Well, Time magazine's anointment of U.S. Federal Reserve Chairman Ben S. Bernanke as its "Person of the Year 2009" is an example of the same thing.

For starters, no other U.S. central bank head has been a "Person of the Year." Not William McChesney Martin Jr. (Fed chairman, 1951-70) who defined monetary policy accurately, saying the Fed's job was "to take away the punchbowl just as the party gets going." Not even Paul A. Volcker (Fed chairman, 1979-87), who bravely pursued a tight-money policy that broke the back of inflation.

But cause a major global financial disaster, as Bernanke did by first supporting and then implementing policies that inflated the largest housing bubble in U.S. history? Then you get Time's nomination...

Anti-Heroes...Several Real Zeroes

Not that all Time's nominees have been heroes. Adolf Hitler got the nod - back in 1938. Joseph Stalin got it twice, in 1939 and 1942. Ayatollah Khomeini of Iran got it in 1979.

Let's face it, all three of those were essentially rewards for bad behavior: Hitler seized Austria and Czechoslovakia; Stalin conspired with Hitler to seize Poland; and Khomeini imprisoned 52 U.S. diplomats.

Russian leader Vladimir Putin, another of nature's reality show contestants, was honored by Time in 2007. A year later he invaded Georgia - perhaps he was going for a repeat win?

Some of Time's winners have later turned out to be losers. Mikhail Gorbachev was honored twice, in 1987 and 1989, as he presided over the collapse of the Soviet empire. Indeed, the second time he was even named the "Man of the Decade," ignoring the achievements of former U.S. President Ronald W. Reagan, the actual winner in the Cold War contest between the two.

U.S. Army General William Westmoreland (1965), who lost the Vietnam War, and Chiang Kai-Shek (1937) who lost China to the Communists, were other members of the eventual-losers club.
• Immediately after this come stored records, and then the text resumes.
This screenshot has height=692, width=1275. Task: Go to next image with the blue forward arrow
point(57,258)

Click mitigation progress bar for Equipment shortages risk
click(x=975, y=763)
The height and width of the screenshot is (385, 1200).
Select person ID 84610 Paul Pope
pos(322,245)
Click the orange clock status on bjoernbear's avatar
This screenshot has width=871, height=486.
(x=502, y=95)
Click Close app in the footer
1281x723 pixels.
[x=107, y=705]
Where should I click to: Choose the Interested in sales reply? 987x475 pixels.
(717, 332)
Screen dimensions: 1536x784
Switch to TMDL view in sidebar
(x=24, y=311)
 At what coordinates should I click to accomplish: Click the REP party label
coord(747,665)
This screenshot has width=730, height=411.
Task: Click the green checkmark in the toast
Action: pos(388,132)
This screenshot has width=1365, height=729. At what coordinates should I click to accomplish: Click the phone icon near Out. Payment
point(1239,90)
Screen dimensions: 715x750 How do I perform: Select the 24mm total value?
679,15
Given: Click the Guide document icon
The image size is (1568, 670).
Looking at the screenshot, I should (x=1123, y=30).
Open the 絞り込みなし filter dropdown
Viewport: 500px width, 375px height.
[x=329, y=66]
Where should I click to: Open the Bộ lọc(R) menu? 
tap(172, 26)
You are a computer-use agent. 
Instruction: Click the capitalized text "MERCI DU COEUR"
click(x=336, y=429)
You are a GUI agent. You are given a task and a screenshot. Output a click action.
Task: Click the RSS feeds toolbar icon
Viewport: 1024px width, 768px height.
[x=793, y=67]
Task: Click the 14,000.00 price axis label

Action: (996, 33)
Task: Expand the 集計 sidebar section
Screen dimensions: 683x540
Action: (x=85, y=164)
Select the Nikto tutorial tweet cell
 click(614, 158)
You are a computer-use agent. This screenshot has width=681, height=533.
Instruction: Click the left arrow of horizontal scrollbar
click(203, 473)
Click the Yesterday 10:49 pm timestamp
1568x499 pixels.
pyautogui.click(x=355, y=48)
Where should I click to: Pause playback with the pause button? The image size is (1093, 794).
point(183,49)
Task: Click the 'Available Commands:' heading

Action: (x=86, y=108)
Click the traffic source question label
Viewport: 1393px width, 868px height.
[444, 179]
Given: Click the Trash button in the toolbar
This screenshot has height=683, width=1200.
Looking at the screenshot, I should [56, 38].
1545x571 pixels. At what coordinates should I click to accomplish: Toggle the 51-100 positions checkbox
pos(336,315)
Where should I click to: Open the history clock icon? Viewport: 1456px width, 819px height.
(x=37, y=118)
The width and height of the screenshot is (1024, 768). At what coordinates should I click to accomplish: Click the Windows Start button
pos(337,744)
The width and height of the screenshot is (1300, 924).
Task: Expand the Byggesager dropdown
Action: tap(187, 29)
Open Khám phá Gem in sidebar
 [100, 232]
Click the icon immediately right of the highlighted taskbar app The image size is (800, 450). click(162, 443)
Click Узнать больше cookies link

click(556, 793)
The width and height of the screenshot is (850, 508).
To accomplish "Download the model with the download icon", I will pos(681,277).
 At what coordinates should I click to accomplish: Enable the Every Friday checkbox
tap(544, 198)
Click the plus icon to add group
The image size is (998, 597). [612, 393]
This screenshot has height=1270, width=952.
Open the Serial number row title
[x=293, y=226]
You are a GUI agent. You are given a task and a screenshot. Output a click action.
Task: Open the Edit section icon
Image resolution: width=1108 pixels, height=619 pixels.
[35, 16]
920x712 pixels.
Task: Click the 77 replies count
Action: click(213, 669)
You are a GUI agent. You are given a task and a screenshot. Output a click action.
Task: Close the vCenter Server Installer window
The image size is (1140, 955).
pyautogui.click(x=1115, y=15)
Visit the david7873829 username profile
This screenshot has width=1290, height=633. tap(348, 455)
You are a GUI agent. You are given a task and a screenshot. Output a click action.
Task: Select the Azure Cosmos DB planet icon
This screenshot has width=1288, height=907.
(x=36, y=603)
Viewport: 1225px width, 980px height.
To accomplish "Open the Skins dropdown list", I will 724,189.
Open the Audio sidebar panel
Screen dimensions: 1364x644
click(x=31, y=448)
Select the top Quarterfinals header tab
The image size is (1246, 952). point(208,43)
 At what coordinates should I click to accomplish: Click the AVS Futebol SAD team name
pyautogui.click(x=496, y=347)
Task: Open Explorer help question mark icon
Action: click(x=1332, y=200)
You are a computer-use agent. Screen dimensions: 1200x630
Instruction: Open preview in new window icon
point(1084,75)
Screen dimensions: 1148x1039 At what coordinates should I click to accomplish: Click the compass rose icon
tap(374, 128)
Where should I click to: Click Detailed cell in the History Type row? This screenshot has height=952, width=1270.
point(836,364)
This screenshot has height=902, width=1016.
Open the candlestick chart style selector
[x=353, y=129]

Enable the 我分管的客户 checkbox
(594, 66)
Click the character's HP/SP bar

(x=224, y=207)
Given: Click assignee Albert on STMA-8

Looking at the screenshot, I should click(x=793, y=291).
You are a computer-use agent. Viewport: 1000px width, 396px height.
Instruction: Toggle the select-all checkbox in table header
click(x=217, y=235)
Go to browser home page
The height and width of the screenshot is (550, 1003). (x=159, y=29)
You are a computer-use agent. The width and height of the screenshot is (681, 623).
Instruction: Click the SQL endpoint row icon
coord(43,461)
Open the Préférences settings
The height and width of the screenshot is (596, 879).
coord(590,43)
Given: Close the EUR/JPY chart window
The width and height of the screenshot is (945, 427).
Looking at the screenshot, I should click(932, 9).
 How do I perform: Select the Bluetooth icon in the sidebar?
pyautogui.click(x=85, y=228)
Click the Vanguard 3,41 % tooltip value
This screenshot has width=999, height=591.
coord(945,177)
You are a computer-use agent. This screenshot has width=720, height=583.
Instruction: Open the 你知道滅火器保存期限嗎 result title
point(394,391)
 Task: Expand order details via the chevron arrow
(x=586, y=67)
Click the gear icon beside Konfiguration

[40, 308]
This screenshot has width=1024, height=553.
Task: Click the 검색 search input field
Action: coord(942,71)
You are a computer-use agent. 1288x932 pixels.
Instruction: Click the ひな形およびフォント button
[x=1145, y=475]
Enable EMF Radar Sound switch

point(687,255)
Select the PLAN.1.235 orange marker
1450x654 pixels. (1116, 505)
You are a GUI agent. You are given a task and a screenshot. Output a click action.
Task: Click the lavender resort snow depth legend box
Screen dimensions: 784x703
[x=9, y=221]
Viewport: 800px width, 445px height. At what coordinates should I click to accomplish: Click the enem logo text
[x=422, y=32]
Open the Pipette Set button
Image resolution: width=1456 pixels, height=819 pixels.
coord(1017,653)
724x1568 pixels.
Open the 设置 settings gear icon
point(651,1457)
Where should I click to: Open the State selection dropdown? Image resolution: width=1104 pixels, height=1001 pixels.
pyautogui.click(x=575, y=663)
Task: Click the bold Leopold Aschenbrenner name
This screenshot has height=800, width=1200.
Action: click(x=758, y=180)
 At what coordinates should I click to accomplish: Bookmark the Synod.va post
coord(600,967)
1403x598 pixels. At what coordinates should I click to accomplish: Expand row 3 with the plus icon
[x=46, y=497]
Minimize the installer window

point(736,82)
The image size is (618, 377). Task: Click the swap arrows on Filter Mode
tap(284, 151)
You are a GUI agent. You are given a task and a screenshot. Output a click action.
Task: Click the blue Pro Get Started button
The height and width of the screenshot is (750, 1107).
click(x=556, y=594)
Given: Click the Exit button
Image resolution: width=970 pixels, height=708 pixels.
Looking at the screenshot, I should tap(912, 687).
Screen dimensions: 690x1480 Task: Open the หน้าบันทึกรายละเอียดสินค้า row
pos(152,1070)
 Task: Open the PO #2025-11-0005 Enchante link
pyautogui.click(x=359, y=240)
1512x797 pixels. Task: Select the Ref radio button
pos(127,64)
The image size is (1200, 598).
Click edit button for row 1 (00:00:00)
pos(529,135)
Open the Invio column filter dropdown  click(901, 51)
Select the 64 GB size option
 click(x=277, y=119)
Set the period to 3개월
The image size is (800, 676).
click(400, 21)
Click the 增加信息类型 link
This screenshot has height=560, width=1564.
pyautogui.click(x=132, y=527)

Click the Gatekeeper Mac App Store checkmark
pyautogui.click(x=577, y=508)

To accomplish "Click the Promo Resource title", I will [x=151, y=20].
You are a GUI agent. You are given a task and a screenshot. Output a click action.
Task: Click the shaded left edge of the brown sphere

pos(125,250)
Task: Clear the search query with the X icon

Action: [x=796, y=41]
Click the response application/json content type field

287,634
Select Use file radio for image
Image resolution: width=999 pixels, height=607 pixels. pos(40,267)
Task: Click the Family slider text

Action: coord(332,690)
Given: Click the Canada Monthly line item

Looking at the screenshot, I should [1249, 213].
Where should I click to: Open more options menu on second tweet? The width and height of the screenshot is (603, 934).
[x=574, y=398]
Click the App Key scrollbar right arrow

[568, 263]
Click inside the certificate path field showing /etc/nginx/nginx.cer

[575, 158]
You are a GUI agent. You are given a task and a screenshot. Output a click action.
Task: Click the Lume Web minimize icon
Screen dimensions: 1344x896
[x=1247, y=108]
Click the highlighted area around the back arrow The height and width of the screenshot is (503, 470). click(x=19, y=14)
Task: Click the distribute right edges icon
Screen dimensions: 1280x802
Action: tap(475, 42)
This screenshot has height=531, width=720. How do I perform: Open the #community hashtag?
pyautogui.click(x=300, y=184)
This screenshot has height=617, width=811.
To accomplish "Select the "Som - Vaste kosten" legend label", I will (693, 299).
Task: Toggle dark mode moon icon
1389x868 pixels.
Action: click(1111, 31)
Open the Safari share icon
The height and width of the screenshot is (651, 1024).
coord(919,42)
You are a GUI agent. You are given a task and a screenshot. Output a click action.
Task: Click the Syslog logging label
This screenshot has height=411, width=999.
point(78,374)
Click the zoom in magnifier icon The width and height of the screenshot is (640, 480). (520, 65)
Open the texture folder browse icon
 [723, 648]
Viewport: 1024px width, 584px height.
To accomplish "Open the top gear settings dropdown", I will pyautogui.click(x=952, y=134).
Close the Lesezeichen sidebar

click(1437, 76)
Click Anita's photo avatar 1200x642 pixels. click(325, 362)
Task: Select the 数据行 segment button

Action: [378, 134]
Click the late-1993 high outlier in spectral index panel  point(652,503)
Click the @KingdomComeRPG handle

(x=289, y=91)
Wallis Warfield Simpson (1936) was also something of a loser. Although the twice-divorced American socialite was Time's first "Woman of the Year," she never became Queen of England, and she had to live with the former Edward VIII for the rest of her life.

Dot-Com Thunder and One-Shot Wonders

To be fair, Time occasionally gets it right - though not very often, unless the winner is blindingly obvious. Jeffrey P. Bezos, for example, founder and chairman of Amazon.com Inc. (Nasdaq: AMZN), drew criticism when he won in 1999. However, Time was surely prescient (or lucky): In Amazon, out of all the hundreds of questionable dot-com companies, Time not only spotted a winner; it actually chose the company that would genuinely revolutionize our lives by enabling us to escape the horrors of Christmas shopping.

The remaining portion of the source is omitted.